The Sacramental and Baptismal Sense is paramount for Catholic readers. The water flowing from the struck rock—identified by Paul with Christ—points forward to the water flowing from Christ's pierced side on the Cross (John 19:34), which patristic writers universally read as the origin of Baptism and the Eucharist. Tertullian (De Baptismo 9) and St. Ambrose (De Mysteriis 3.14) both invoke the water-from-the-rock typology to explain Christian initiation. The Catechism itself (CCC 694) cites the rock's water as a figure of the Holy Spirit given in Baptism.
The Eschatological Sense points to the final exodus of every soul through death into eternal life—the definitive "departure from Babylon"—fulfilled when the redeemed, having passed through every desert, drink from the spring of the water of life (Rev 22:17).

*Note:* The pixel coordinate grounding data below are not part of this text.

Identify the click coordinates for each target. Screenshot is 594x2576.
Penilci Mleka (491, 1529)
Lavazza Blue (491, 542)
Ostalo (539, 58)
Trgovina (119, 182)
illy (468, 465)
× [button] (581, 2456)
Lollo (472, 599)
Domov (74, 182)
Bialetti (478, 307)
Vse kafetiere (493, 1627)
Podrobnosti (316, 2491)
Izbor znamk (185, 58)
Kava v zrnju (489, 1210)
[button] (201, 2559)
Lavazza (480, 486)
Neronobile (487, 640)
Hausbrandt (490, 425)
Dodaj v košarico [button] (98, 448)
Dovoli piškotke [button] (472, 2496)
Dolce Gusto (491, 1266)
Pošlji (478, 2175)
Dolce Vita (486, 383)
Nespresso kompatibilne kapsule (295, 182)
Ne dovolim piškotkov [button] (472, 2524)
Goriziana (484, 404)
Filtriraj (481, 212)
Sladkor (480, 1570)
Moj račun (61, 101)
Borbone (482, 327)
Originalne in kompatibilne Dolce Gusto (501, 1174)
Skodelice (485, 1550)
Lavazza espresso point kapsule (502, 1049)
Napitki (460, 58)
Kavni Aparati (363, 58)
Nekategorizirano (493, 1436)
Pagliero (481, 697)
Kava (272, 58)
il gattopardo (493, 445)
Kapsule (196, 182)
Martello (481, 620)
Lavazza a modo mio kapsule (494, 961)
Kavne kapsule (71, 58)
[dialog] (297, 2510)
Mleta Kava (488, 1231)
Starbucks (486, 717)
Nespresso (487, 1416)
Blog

The command "Leave Babylon!" confronts the contemporary Catholic with a searching question: from what forms of captivity is the Lord urging my departure today? "Babylon" in the modern world wears many faces—the captivity of consumerism, digital addiction, ideological conformity, habitual sin, the numbing comfort of spiritual mediocrity. The summons is always urgent and always personal.
Practically, this passage invites a concrete examination of conscience in the Ignatian mode: What attachments hold me in exile from the life God intends for me? The Council Fathers at Vatican II (Gaudium et Spes 37) acknowledged that humanity is "torn by multiple slaveries." Isaiah's imperative is not escapism; it is a call to freedom ordered toward proclamation—you leave so that you can "declare with a shout of joy" what God has done.
Verse 21 speaks to the Catholic who dreads the deserts that follow departure—the dryness after confession, the aridity in prayer, the stretch of life that feels waterless. The promise is not the absence of desert, but the companionship of the One who splits rocks and makes streams flow. Trust in divine providence is not a feeling; it is a posture of the will, sustained by the sacraments, that chooses to believe water will come even before it appears.